Is a cloud wiki secure? A reputable cloud wiki patches faster than most small teams can, because patching is their full-time job, not a thing someone gets to on a quiet Friday. Cloud also handles compliance certifications, encryption in transit and at rest, and uptime monitoring. The trade-off is that your data lives on someone else’s infrastructure under their security model, not yours.
Does a cloud wiki mean vendor lock-in? Only if the export is bad. The real lock-in test is simple: can you get all your content out in a standard format on demand? Raccoon Page exports everything as Obsidian-compatible Markdown, with frontmatter and attachments, on every plan. If the export is clean, the lock-in fear that drives a lot of self-hosting decisions mostly goes away.
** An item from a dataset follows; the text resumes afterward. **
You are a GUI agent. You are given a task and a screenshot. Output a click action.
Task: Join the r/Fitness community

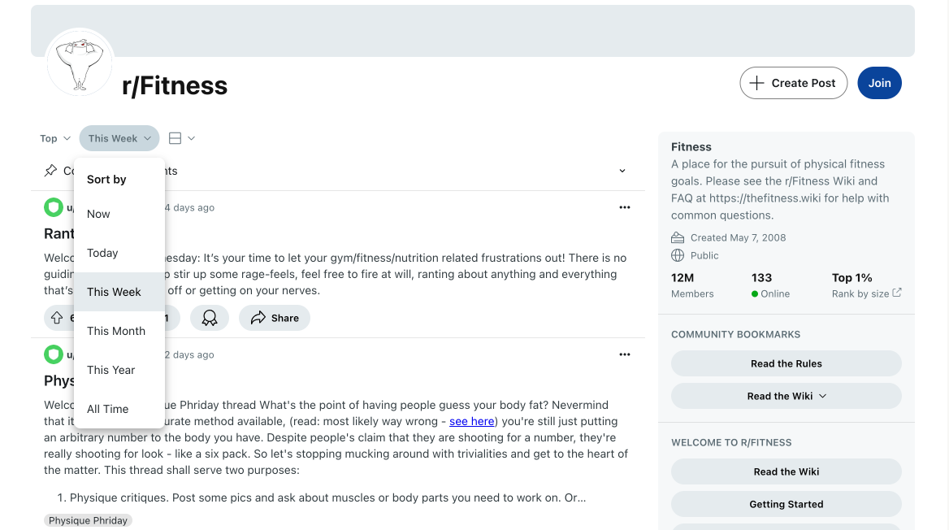pos(879,83)
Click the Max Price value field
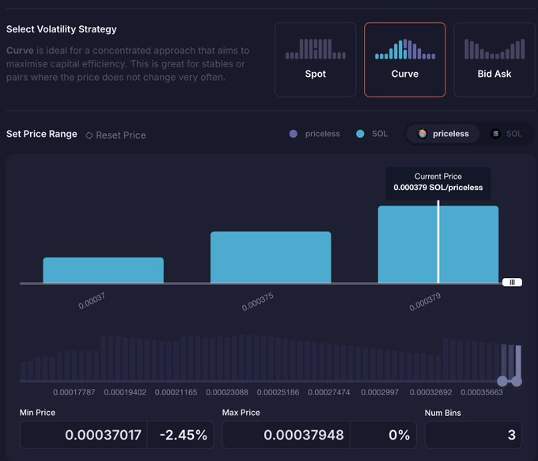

Is Raccoon Page self-hosted or cloud? Raccoon Page is cloud-only. There is no self-hosted or on-premise edition. If your organisation requires on-premise hosting, pick a self-hosted option like BookStack, DokuWiki, Wiki.js, or Outline instead. If you can use a hosted wiki, the cloud model is what lets us handle the ops, the patching, and the speed for you.
Can I move from a self-hosted wiki to a cloud wiki later? Usually yes, if both sides speak Markdown. Most self-hosted wikis export Markdown or a structured format an importer can read. Cloud wikis with import tooling consume it. The hard part is rarely the file conversion. The hard part is the team agreement to move and the time to clean up what you are bringing across.
What is the difference between on-premise and self-hosted? In practice they overlap. On-premise usually means hardware you own in your own building. Self-hosted is broader: your own server anywhere, including a VPS you rent in a data centre. Both mean you run the software and own the maintenance, as opposed to cloud, where the vendor runs it and you log in.
Self-hosted vs cloud wiki comes down to one question with no universal answer: who runs the server? If the answer has to be your own people, the self-hosted field is good and you should pick from it. If the answer is “ideally nobody we have to hire,” that’s cloud, and the lock-in fear that made you hesitate is answered by an export, not a server room. Raccoon Page Free is three users, one space, a hundred pages, no card — enough to find out whether not-running-the-server suits you. The comparison of wiki software on Wikipedia is the long version if you want to browse the whole field first. Worst case, you export the lot as Markdown and walk. We built the door on purpose.